Scenario 2: Rapid weight loss (more than 1.5% of body weight per week). Tirzepatide can produce weight loss faster than the body can adapt metabolically. Losing more than 6% of body weight per month increases the risk of gallstone formation (Weinsier et al., International Journal of Obesity 1993), lean muscle loss, and electrolyte disturbances. If weight is dropping faster than 1.5% per week, you don't need a higher dose yet.

Scenario 3: Excellent response at current dose. If you're losing 1 to 2 pounds per week, appetite is controlled, and you have no side effects, there's no clinical reason to escalate. The goal is not to reach the highest dose. The goal is to reach the outcome.

A 2024 retrospective cohort study (Patel et al., Diabetes, Obesity and Metabolism 2024) compared outcomes in 1,847 patients on compounded tirzepatide who followed standard four-week escalation versus 923 patients whose providers extended time at lower doses based on side effects or response. The extended-titration group had a 19% lower discontinuation rate at six months (11.2% vs. 13.8%, p=0.03) and similar weight-loss outcomes at 12 months (16.4% vs. 17.1% of baseline body weight, p=0.18). Slower isn't worse.

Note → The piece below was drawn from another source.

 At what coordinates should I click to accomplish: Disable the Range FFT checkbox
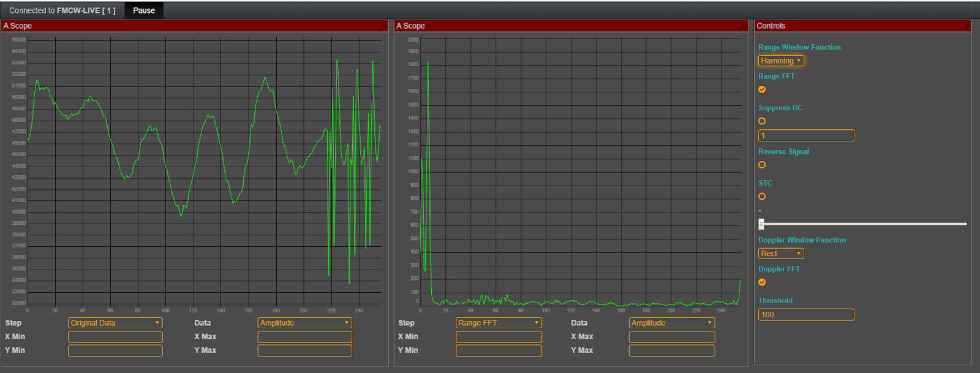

Concentration-specific dosing errors and how they happen

The 2024 FDA Adverse Event Reporting System (FAERS) database included 1,263 reports of suspected dosing errors with compounded GLP-1 receptor agonists (semaglutide and tirzepatide combined). Of these, 847 (67%) involved concentration-related errors. Four patterns accounted for most cases:

Error type 1: Switching pharmacies without recalculating units. Patient A receives a 10 mg/mL vial from Pharmacy A and draws 25 units for a 2.5 mg dose. Pharmacy A runs out of stock. Patient A switches to Pharmacy B, which dispenses 5 mg/mL. Patient A draws 25 units again, expecting 2.5 mg, but receives 1.25 mg (half the intended dose). Weight loss stalls. Patient assumes the medication stopped working.

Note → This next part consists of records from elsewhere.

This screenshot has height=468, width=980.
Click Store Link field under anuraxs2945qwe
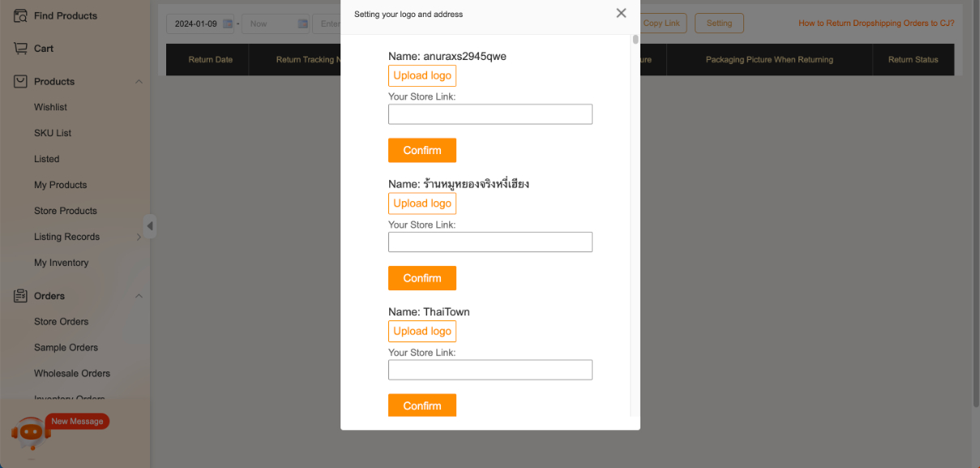(x=490, y=114)
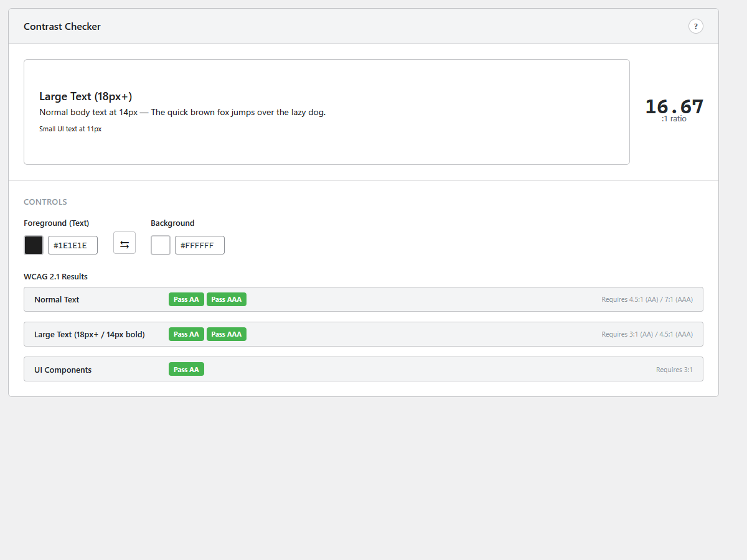Select the Pass AAA badge for Normal Text
Viewport: 747px width, 560px height.
point(227,299)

The reverse error (switching from 5 mg/mL to 10 mg/mL and drawing the same unit count) produces a double-dose, which usually causes vomiting within 24 hours.

Error type 2: Misreading fractional unit markings. U-100 insulin syringes come in two barrel sizes: 1 mL (marked in 1-unit increments) and 0.3 mL or 0.5 mL (marked in 0.5-unit increments). A patient accustomed to a 1 mL syringe switches to a 0.3 mL syringe and counts "25 marks" instead of reading the printed numbers. On a 0.5-unit-increment syringe, 25 marks is 12.5 units, not 25 units.

Error type 3: Confusing total vial milligrams with concentration. A vial labeled "Tirzepatide 50 mg" is assumed to be "50 mg/mL" when it's actually 50 mg total in 5 mL (10 mg/mL). The patient draws 5 units expecting 2.5 mg and receives 0.5 mg.

Error type 4: Reconstituting with the wrong volume of bacteriostatic water. A 30 mg lyophilized vial is supposed to be reconstituted with 3 mL of water (final concentration 10 mg/mL). The patient adds 1.5 mL, creating a 20 mg/mL solution. The patient draws 25 units expecting 2.5 mg (which would be correct at 10 mg/mL) and receives 5 mg (a double-dose).

All four errors are preventable with a verification step before every injection.

The Three-Check System: FormBlends's dose verification protocol

We developed this protocol after analyzing the error patterns above. It takes 15 seconds and eliminates the majority of concentration-related mistakes.

Check 1: Vial concentration. Before drawing, read the concentration printed on the vial. Say it out loud: "This vial is 10 mg per mL."

Check 2: Prescribed dose in milligrams. Confirm the milligram dose your provider prescribed. Say it out loud: "My dose this week is 5 mg."

Check 3: Unit conversion. Use the chart (or the formula: dose in mg ÷ concentration in mg/mL × 100 = units) to calculate the unit count. Say it out loud: "5 mg at 10 mg per mL is 50 units."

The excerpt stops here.